Multiple system atrophy (MSA) is a rare neurodegenerative disorder characterized by cardiovascular and/or urinary autonomic failure and parkinsonism and/or cerebellar impairment movement disorders [1], [2]. MSA is sub-classified according to the predominant clinical phenotype. MSA with predominantly parkinsonian features is designated as MSA-P and MSA with predominant cerebellar ataxia features is designated as MSA-C [3]. The onset of MSA is aged > 30 years with a mean age of 55–60 years and the disease affects both sexes equally. MSA has a poor prognosis and its rapid progression results in severe disability with a median survival of 6–9 years. Treatment is available for some symptoms, in particular autonomic dysfunction, yet disease modification remains an urgent unmet need.
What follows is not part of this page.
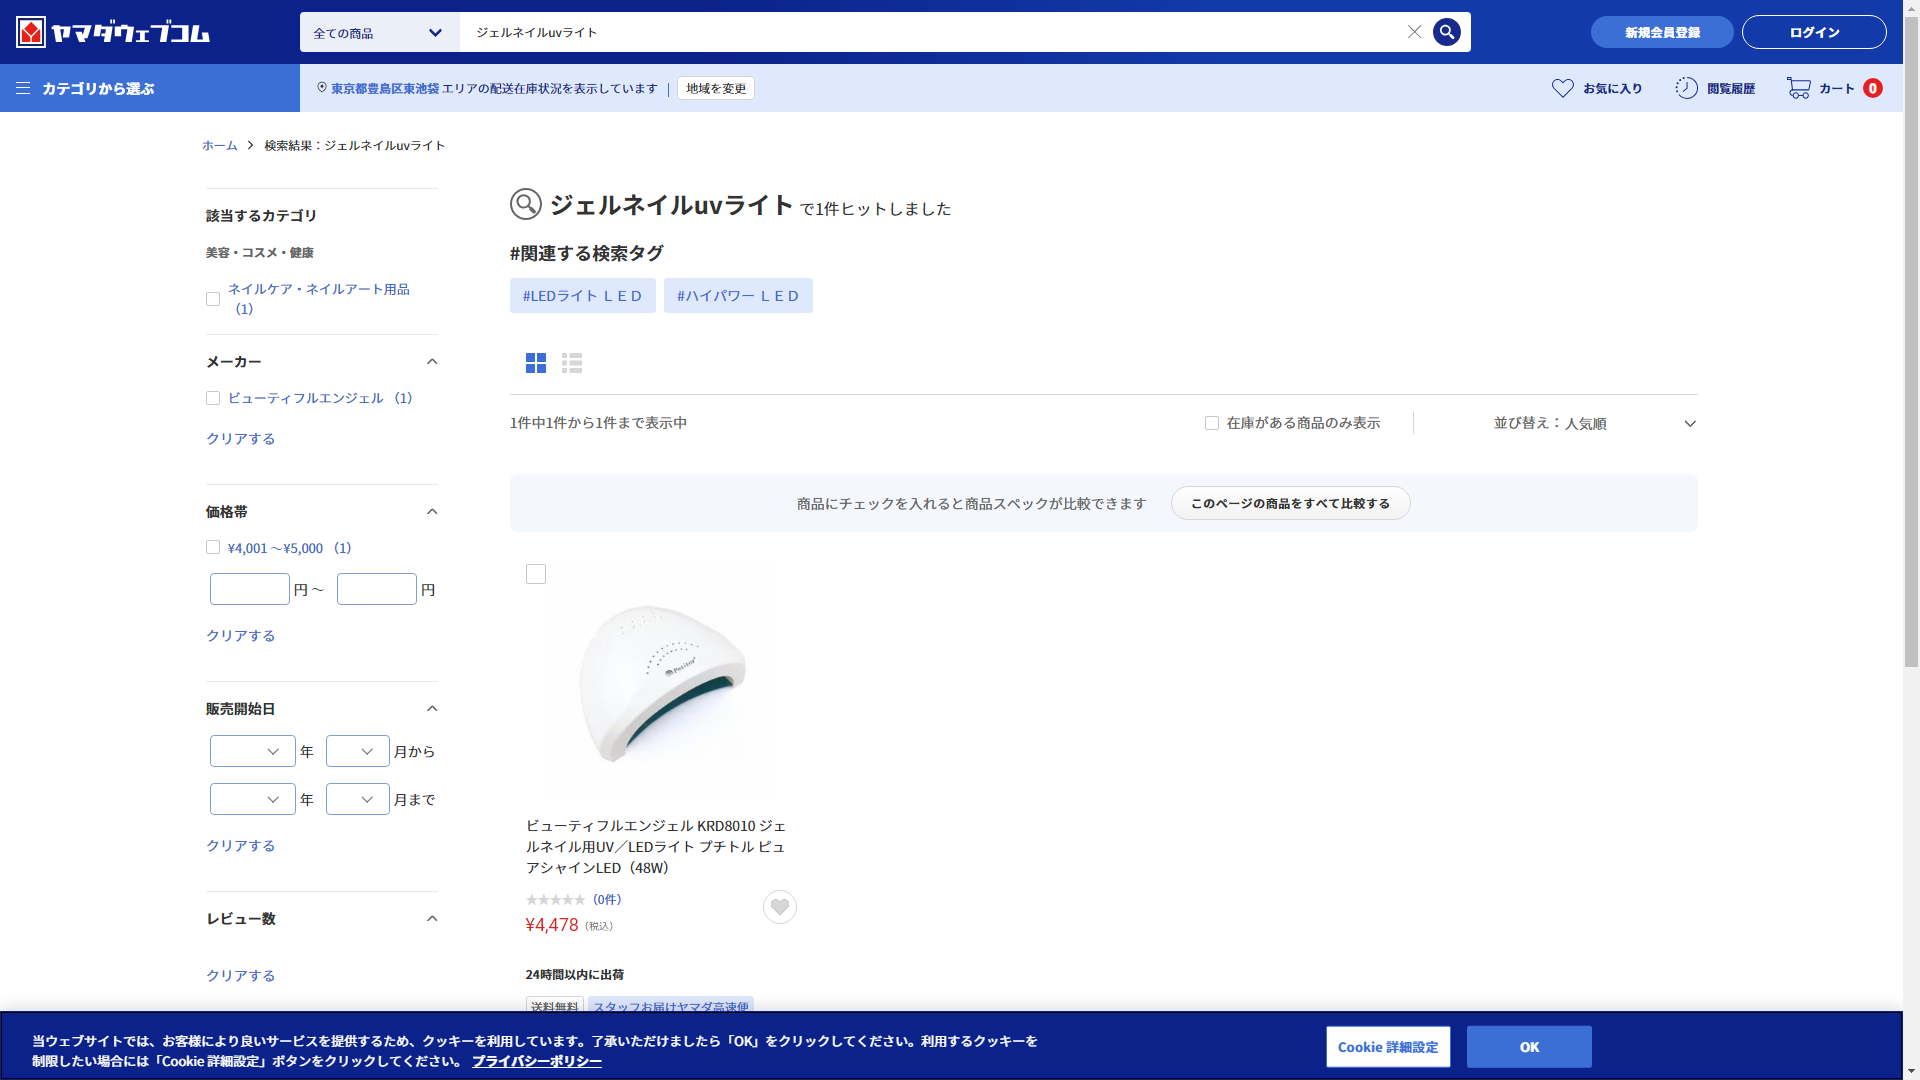
Task: Clear the search field with X icon
Action: (1414, 32)
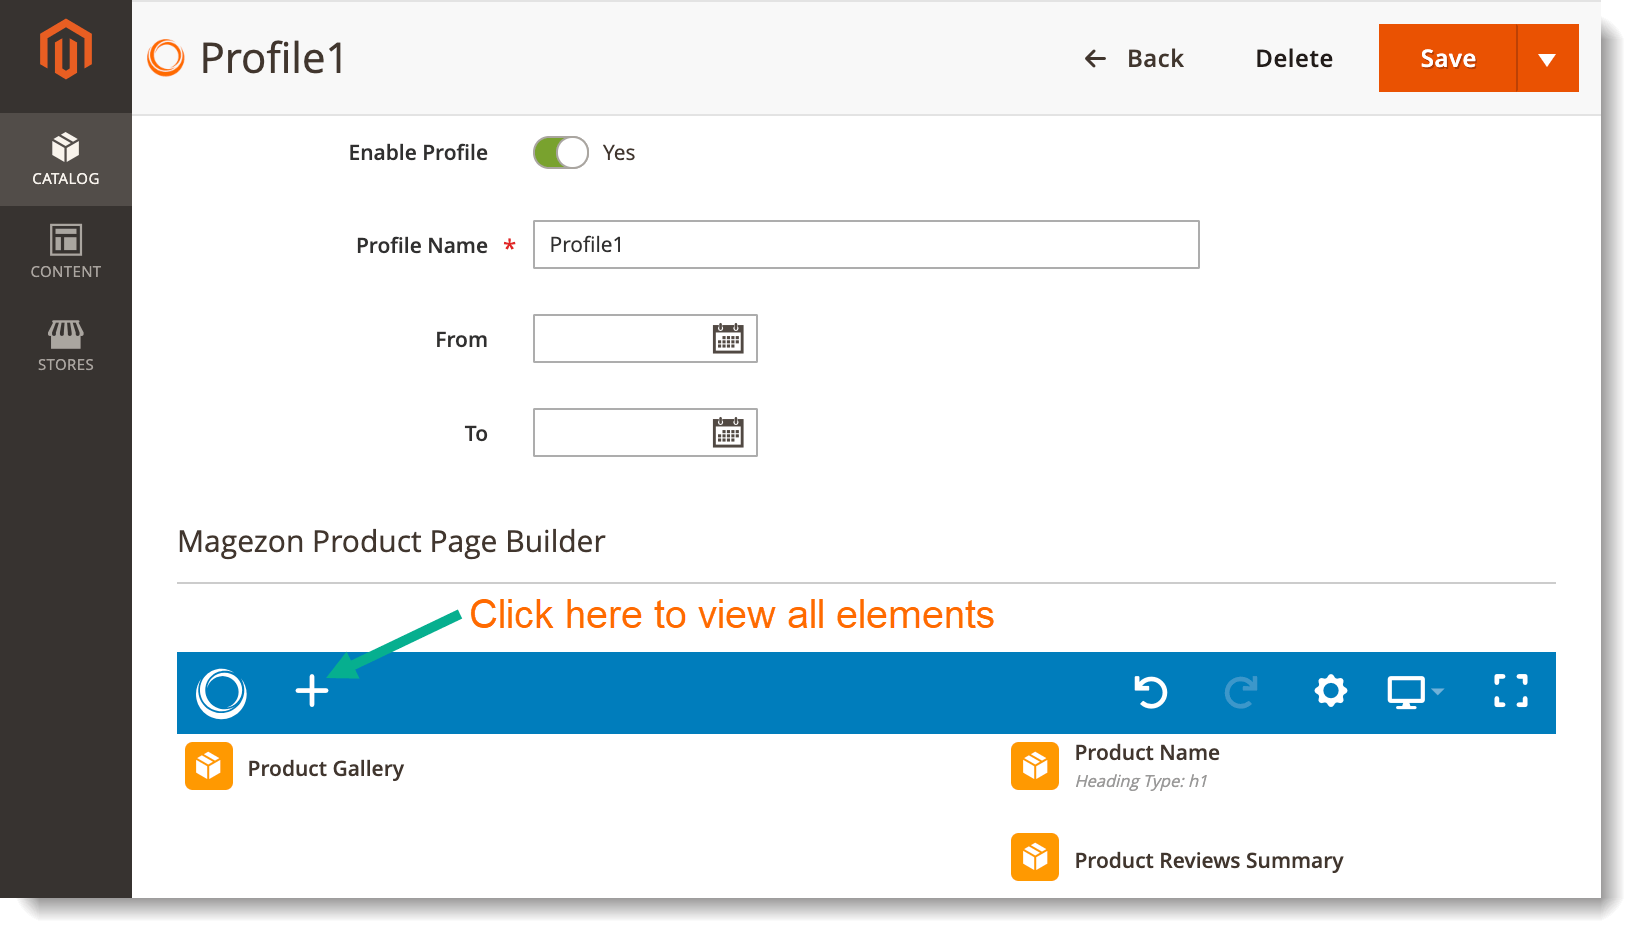The height and width of the screenshot is (938, 1641).
Task: Open the calendar picker for To date
Action: point(728,432)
The prevalence of MSA has been examined in multiple studies conducted mostly across Europe and in few pan-European countries. Data on the prevalence of MSA are of particular interest due to the insights such studies can provide on risk factors for MSA as well as on the burden of the disease in the population. Such epidemiological data can be used to inform public health planning, especially since the longevity of the population increases and the prevalence of MSA increases with age. To date, the published literature has not included a review of prevalence studies of MSA in European and pan-European countries, especially as related to methodological variation. This review provides and overview on the prevalence of MSA in European and pan-European populations with a focus on the methodology used in the relevant studies.